[Supplied material Boundary: Start]
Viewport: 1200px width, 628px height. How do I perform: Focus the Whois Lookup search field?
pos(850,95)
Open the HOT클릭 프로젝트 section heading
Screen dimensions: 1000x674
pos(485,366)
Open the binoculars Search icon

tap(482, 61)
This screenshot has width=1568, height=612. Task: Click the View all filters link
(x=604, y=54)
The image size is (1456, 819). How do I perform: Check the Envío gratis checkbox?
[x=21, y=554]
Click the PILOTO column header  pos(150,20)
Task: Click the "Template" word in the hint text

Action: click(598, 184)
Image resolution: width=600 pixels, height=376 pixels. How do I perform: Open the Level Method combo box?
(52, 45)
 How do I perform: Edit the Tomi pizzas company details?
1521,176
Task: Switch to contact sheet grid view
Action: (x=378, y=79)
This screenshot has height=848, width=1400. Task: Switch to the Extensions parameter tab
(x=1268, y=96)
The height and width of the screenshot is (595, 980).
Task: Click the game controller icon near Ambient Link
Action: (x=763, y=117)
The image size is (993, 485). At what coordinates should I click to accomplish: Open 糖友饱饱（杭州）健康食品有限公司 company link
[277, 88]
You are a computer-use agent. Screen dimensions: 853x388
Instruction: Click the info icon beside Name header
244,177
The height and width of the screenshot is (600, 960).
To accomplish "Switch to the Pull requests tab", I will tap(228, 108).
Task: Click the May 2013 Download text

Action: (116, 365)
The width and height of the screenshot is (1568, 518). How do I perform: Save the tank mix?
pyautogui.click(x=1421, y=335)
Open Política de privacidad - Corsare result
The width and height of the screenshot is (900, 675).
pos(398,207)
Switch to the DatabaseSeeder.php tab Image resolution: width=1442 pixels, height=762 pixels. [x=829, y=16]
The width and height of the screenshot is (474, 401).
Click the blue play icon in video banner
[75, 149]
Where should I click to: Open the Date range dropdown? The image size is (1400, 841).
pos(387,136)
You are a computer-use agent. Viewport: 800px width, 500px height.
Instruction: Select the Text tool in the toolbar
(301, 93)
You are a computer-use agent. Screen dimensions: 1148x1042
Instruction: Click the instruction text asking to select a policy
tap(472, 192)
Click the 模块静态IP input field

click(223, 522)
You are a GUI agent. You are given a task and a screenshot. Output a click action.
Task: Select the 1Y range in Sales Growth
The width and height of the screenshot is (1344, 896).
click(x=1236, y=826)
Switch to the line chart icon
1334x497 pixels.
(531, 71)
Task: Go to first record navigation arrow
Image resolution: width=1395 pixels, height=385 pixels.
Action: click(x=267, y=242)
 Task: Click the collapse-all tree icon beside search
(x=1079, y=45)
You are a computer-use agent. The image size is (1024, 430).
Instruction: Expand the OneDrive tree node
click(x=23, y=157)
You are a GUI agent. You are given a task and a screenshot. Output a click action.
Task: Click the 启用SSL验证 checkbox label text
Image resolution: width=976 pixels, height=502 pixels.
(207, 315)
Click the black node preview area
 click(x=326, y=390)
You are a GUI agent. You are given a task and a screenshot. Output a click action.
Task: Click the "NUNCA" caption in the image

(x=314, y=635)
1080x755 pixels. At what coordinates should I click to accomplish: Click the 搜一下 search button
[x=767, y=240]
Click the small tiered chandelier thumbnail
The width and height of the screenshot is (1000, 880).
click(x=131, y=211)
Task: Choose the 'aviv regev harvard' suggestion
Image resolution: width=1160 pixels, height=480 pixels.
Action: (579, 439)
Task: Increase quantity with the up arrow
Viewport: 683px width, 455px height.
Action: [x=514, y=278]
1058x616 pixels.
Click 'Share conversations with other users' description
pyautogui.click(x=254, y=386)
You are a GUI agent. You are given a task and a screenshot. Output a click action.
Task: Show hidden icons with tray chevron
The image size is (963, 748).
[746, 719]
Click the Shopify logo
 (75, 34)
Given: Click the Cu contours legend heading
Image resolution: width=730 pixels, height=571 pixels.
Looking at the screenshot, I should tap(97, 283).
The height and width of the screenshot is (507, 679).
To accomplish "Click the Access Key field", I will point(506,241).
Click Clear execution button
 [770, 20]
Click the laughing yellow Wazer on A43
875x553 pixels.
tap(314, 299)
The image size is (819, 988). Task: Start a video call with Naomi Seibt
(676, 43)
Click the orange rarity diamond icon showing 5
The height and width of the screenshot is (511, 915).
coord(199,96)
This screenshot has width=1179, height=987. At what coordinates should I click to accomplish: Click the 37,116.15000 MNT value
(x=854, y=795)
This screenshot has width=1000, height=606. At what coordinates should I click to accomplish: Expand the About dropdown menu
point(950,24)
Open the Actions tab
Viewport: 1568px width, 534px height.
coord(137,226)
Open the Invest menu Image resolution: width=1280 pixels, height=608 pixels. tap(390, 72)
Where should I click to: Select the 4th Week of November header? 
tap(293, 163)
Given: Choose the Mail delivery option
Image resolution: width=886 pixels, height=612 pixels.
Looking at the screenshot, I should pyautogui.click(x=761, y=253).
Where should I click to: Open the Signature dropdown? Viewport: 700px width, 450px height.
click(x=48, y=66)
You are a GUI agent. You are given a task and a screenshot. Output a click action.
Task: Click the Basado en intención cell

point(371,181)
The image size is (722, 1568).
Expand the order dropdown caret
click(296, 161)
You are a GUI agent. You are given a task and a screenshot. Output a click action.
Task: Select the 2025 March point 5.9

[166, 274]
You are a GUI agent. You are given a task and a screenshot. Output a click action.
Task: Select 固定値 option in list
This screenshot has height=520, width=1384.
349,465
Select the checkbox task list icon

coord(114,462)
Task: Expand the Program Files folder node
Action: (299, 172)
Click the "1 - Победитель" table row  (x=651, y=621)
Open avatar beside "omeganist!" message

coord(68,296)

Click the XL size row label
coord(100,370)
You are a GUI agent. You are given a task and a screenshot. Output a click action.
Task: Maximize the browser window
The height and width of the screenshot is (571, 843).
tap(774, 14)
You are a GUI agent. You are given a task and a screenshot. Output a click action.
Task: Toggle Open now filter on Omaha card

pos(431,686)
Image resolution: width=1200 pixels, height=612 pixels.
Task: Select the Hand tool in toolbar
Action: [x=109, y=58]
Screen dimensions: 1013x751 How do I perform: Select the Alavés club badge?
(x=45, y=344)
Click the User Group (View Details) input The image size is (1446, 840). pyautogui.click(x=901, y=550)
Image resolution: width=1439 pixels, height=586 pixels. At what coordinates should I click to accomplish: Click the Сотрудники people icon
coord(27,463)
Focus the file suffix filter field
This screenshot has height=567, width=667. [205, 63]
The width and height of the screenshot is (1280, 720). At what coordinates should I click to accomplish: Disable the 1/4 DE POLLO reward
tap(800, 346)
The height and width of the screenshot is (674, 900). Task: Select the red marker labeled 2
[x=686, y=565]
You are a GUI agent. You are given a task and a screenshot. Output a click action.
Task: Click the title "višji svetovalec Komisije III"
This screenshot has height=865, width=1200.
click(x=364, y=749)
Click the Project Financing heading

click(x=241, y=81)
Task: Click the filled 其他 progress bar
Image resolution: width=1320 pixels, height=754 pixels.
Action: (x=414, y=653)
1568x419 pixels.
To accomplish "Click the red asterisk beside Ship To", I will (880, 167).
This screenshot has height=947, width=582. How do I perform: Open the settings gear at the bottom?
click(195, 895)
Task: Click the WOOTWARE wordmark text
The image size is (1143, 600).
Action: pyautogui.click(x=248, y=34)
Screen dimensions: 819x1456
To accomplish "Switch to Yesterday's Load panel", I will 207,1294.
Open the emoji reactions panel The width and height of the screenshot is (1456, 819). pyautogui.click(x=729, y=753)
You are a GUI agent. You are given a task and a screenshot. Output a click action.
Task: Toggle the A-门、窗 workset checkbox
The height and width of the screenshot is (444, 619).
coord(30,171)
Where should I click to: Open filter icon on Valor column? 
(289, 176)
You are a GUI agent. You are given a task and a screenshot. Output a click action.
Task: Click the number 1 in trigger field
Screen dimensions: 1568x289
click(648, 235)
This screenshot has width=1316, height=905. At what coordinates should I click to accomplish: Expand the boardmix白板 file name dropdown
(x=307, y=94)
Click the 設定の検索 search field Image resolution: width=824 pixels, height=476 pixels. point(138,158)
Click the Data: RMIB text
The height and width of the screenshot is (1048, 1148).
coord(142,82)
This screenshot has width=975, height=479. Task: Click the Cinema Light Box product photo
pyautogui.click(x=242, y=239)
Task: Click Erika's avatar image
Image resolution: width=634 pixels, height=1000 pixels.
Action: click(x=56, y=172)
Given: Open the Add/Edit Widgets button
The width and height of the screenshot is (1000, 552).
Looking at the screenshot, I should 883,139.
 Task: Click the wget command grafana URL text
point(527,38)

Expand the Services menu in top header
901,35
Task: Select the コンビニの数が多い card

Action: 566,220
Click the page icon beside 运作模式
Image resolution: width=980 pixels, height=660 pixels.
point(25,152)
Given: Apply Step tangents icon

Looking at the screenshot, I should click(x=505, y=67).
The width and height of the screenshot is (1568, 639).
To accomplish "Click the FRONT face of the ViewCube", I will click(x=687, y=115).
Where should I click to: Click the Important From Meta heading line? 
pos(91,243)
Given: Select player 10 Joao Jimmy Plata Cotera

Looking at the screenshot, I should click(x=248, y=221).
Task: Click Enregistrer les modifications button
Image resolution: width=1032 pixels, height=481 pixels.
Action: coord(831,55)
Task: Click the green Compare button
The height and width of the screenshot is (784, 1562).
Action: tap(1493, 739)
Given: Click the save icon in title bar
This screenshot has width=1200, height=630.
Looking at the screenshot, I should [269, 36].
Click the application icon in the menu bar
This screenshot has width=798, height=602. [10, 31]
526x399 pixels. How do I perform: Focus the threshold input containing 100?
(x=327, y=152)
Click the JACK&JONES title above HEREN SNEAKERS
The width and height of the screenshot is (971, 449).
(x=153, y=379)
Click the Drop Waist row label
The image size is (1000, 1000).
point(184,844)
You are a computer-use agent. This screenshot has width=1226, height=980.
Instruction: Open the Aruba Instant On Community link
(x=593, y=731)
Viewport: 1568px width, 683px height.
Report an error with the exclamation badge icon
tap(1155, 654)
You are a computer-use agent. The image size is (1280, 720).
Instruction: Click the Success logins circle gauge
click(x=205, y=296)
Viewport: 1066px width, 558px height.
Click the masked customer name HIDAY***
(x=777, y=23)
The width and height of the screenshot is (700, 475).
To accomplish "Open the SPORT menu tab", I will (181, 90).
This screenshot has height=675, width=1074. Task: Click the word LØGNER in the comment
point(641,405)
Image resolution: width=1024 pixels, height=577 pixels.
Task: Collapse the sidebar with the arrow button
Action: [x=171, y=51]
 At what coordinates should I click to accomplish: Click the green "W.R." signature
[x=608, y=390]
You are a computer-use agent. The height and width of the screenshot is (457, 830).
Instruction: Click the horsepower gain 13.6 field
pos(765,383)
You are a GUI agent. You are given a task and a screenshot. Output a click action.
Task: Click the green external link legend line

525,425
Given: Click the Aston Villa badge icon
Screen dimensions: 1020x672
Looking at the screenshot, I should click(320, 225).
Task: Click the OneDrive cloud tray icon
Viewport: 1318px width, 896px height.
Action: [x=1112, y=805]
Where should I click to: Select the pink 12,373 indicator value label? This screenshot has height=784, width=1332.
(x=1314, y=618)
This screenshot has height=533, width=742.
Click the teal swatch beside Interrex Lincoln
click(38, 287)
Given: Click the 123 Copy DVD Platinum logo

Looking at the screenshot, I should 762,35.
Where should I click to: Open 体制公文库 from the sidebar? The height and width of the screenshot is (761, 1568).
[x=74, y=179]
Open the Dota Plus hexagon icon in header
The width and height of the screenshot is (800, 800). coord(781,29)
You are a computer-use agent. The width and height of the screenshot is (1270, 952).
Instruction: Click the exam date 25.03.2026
[Supplied material Boundary: End]
▶ _Work to complete_: Pull out all lines from the entries above in which the word "tray" appears.

▶ _Answer section_:
Task: Show hidden icons with tray chevron
Task: Click the OneDrive cloud tray icon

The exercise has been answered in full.